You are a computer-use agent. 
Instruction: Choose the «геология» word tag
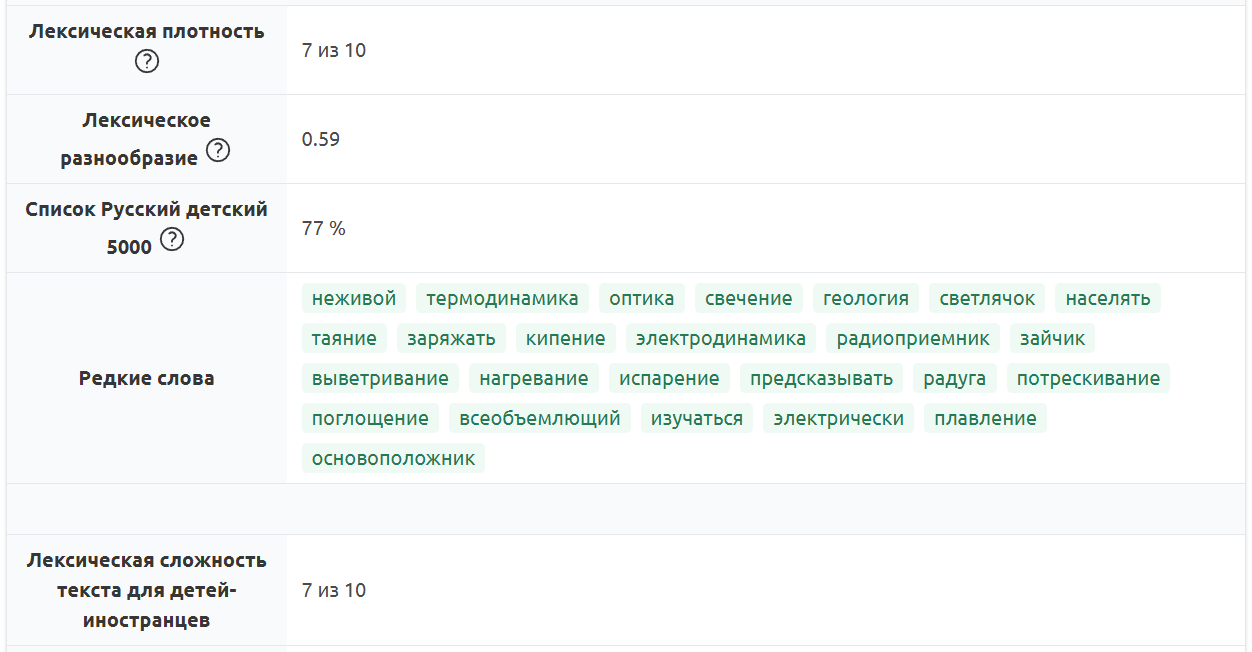[866, 298]
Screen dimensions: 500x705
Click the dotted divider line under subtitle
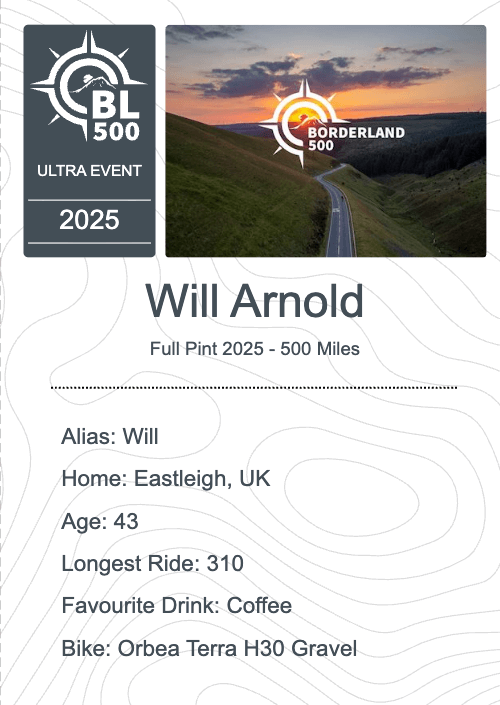point(254,387)
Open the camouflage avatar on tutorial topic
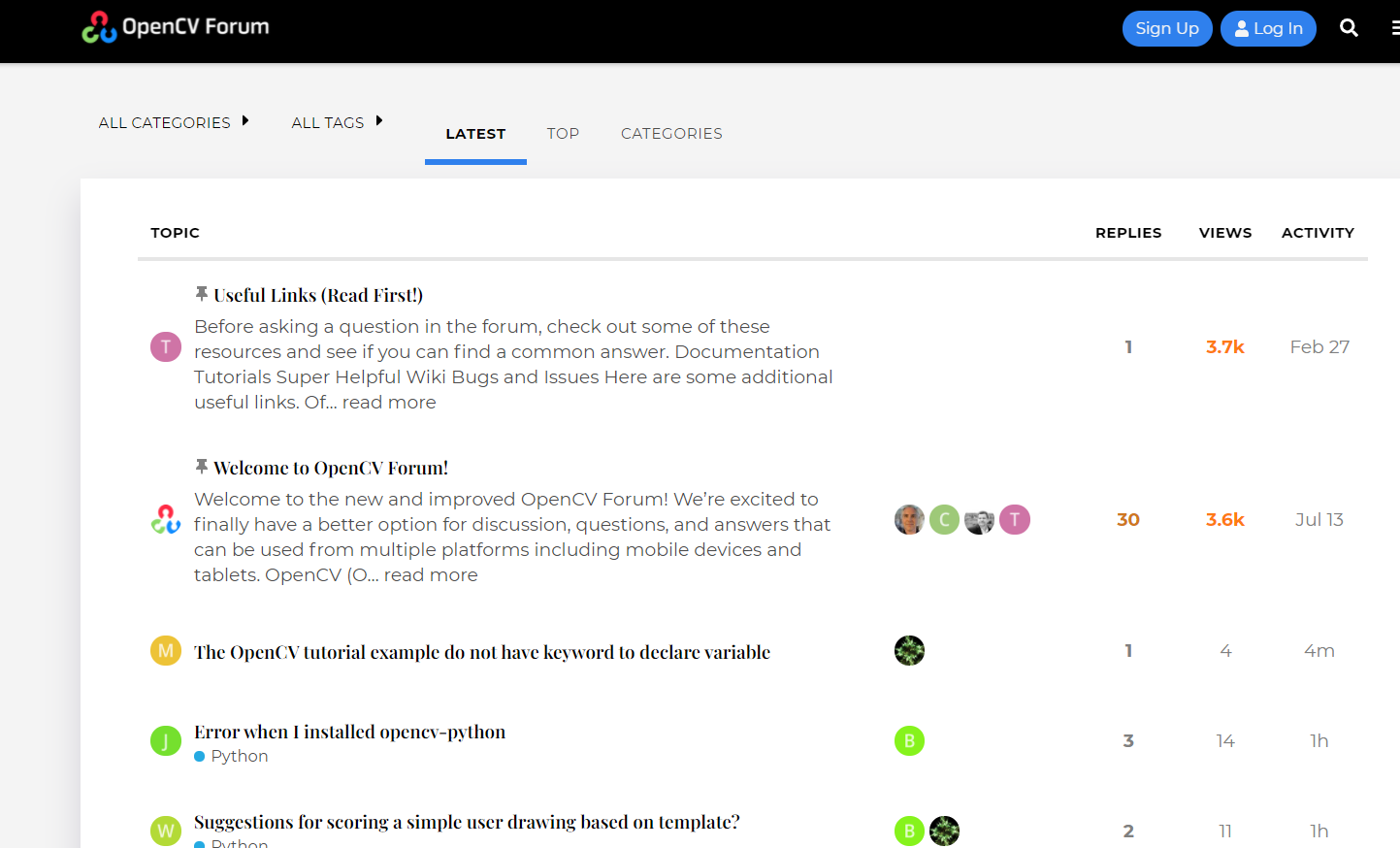The image size is (1400, 848). point(909,650)
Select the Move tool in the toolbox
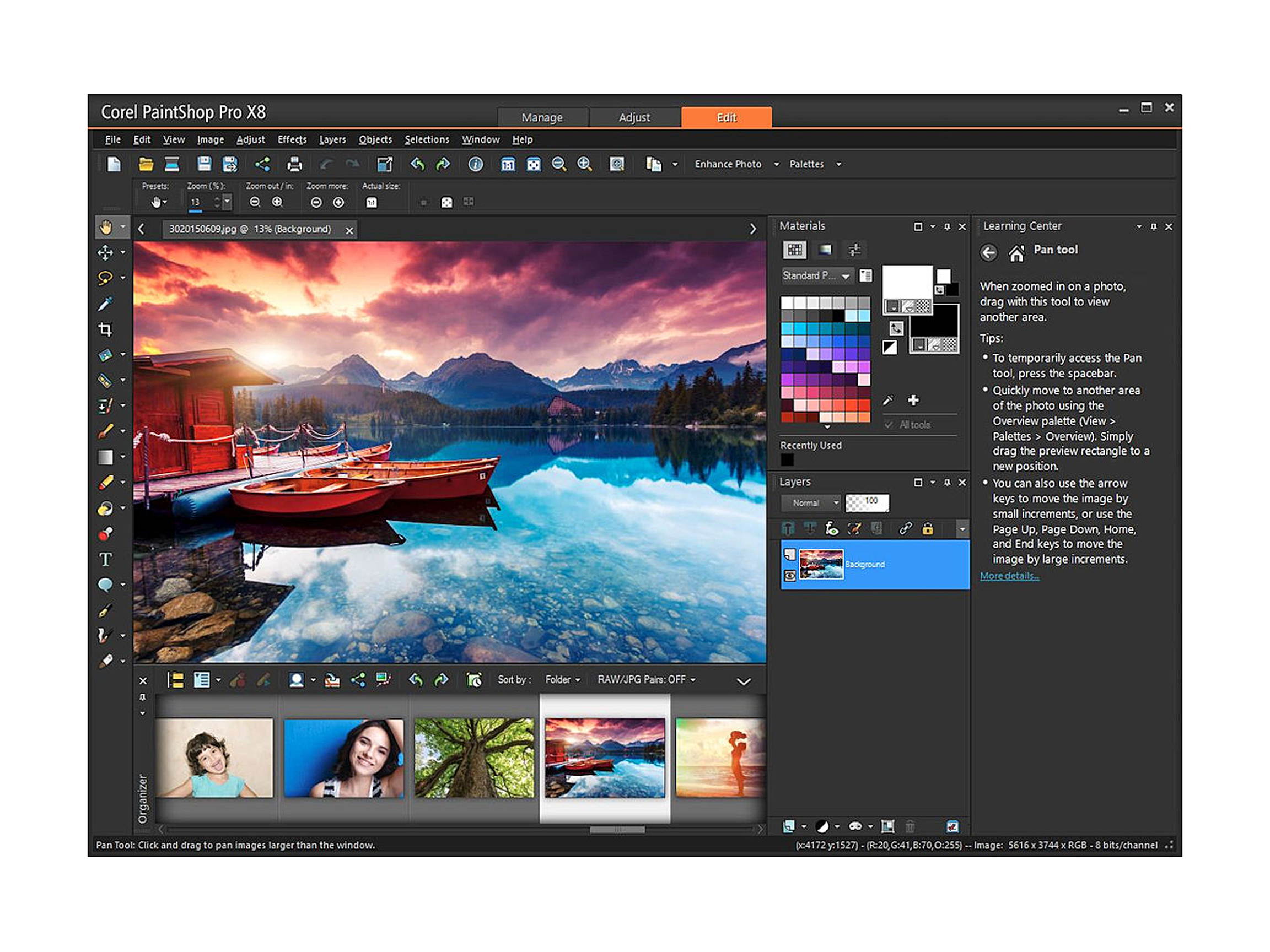Viewport: 1270px width, 952px height. 106,253
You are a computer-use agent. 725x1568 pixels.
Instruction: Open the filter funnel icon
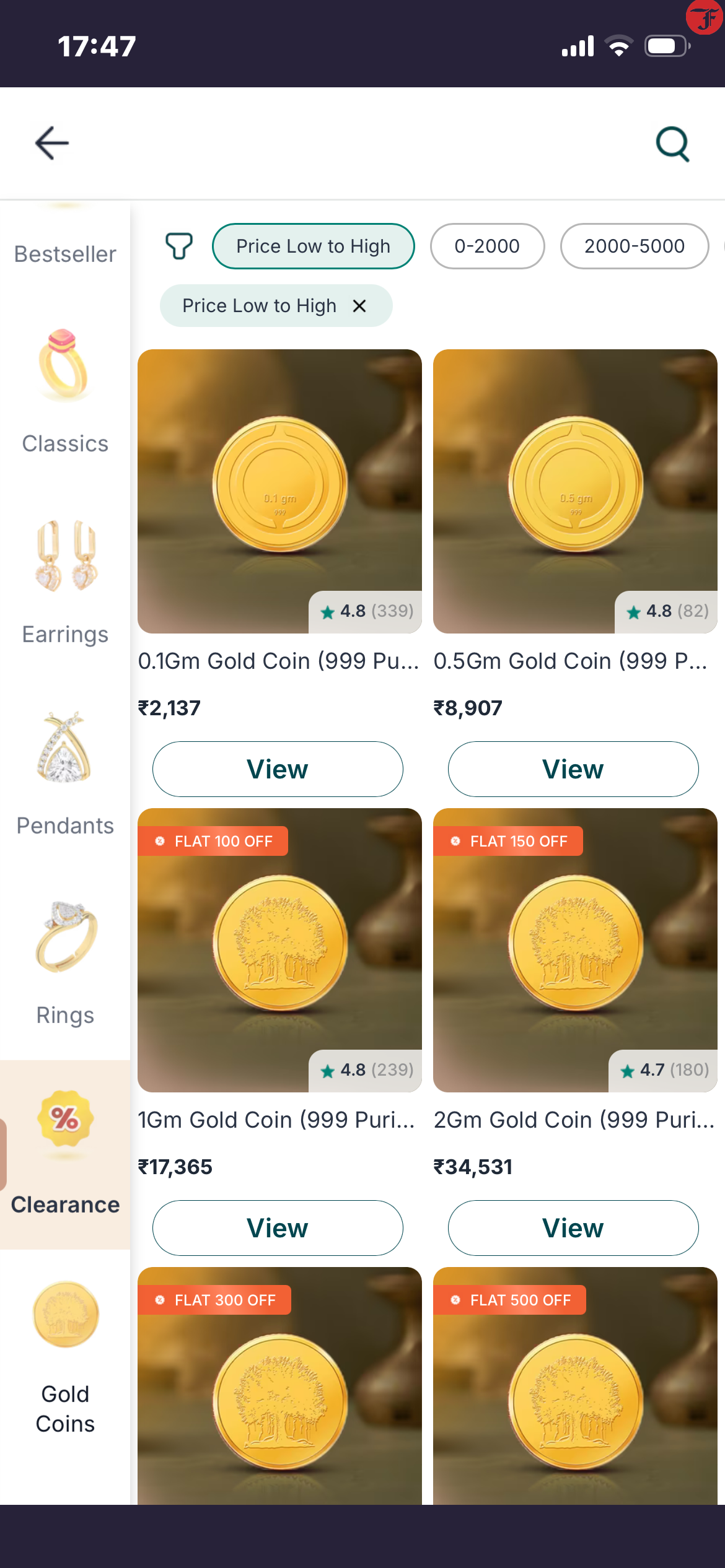coord(179,246)
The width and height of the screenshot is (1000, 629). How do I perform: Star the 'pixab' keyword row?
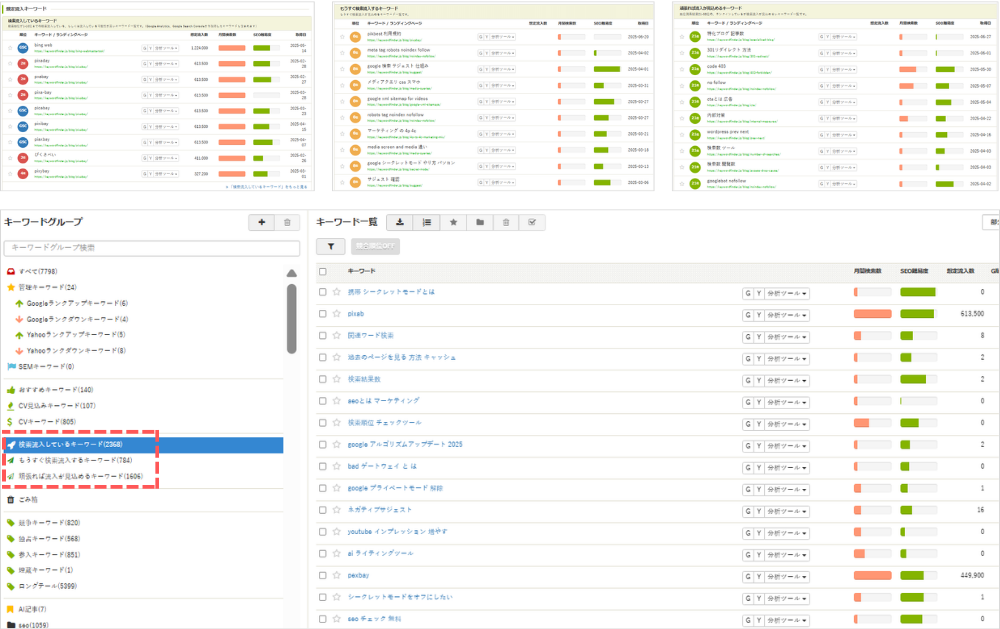click(337, 314)
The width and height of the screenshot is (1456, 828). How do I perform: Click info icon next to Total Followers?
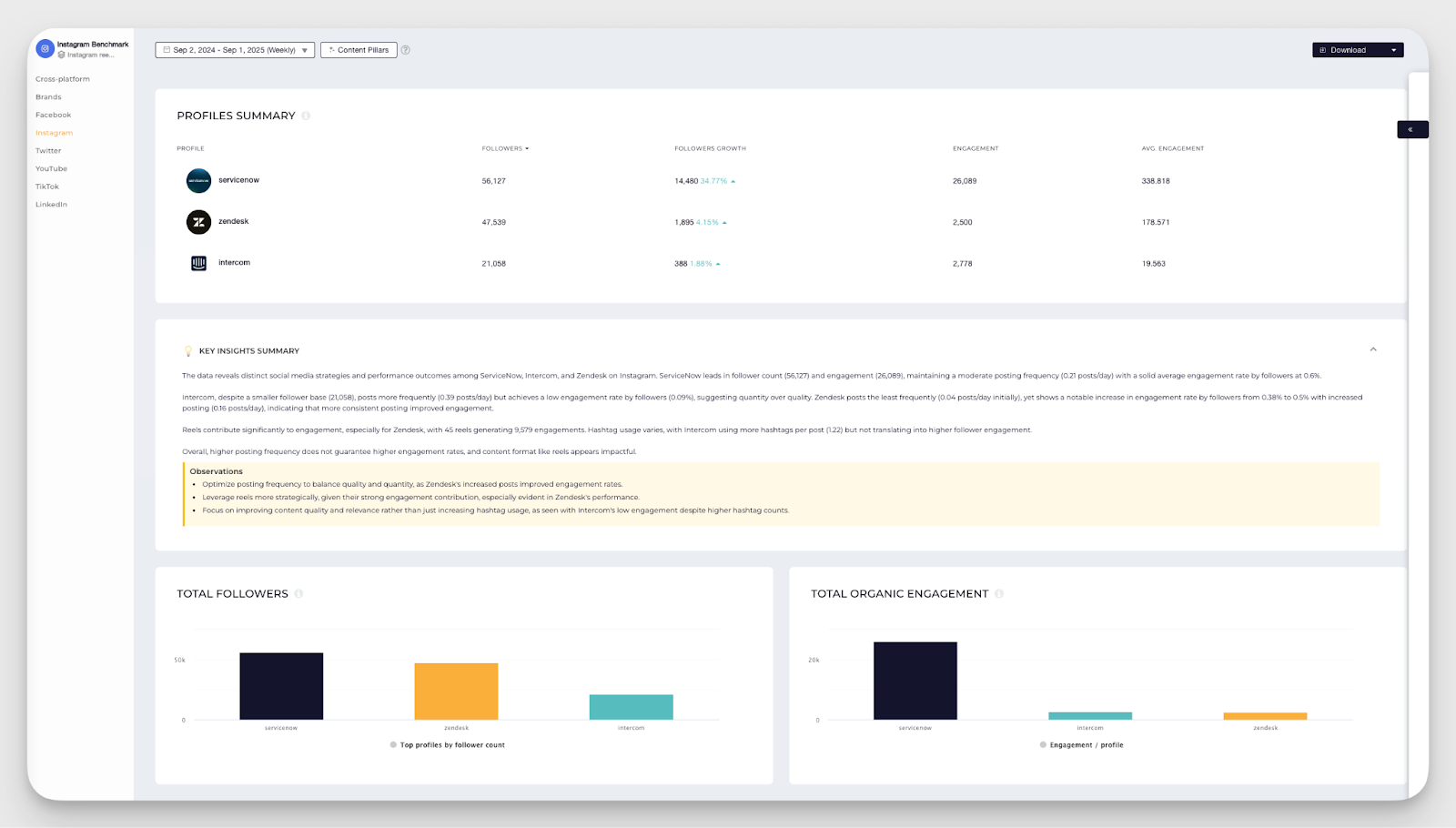[x=298, y=593]
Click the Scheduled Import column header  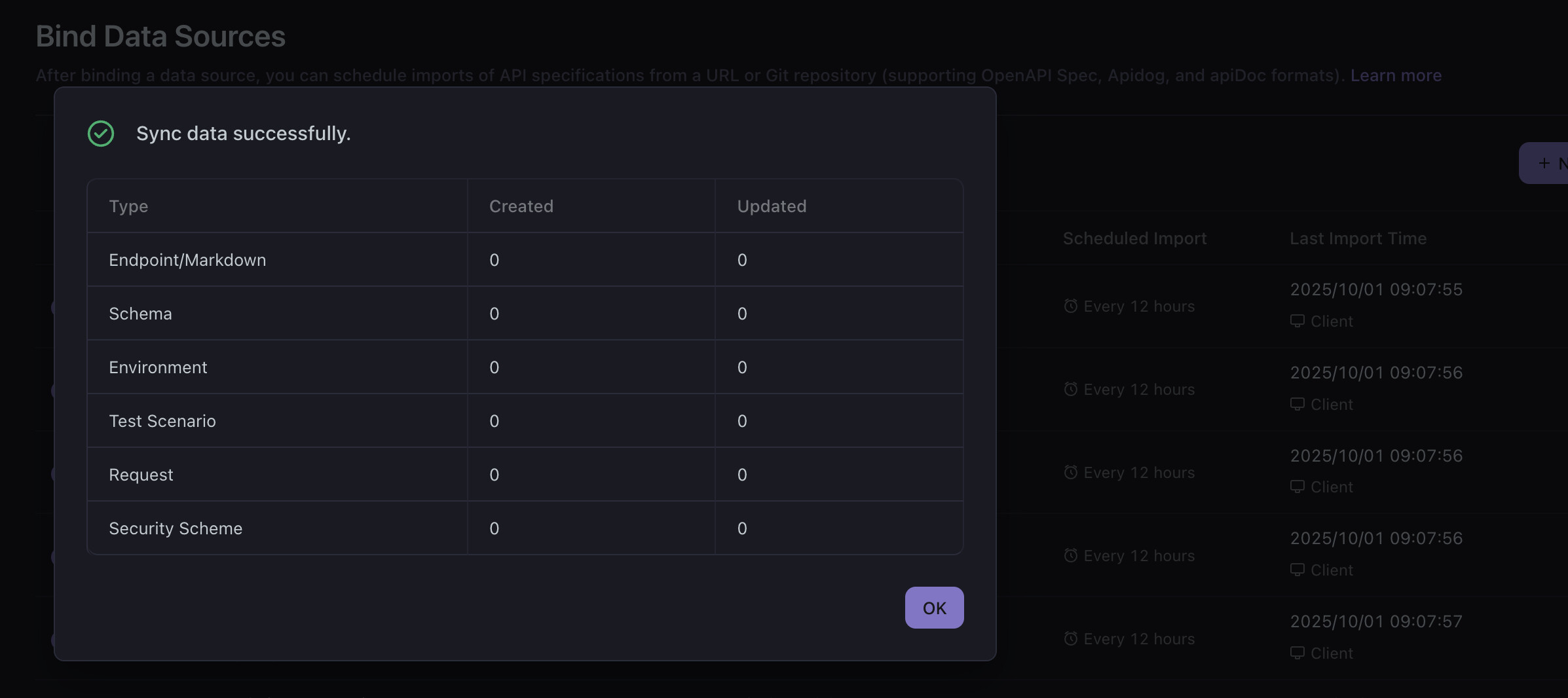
+---+
§ Given instruction: Rewrite the lines beginning at the line that contains "The width and height of the screenshot is (1456, 828)." and continuing through the end of the lines, replacing "Followers" with "Subscribers" and leaving all else unchanged. Omit the pictures from your answer.

§ Exercise response:
The width and height of the screenshot is (1456, 828). How do I perform: Click info icon next to Total Subscribers?
[x=298, y=593]
Click the Scheduled Import column header  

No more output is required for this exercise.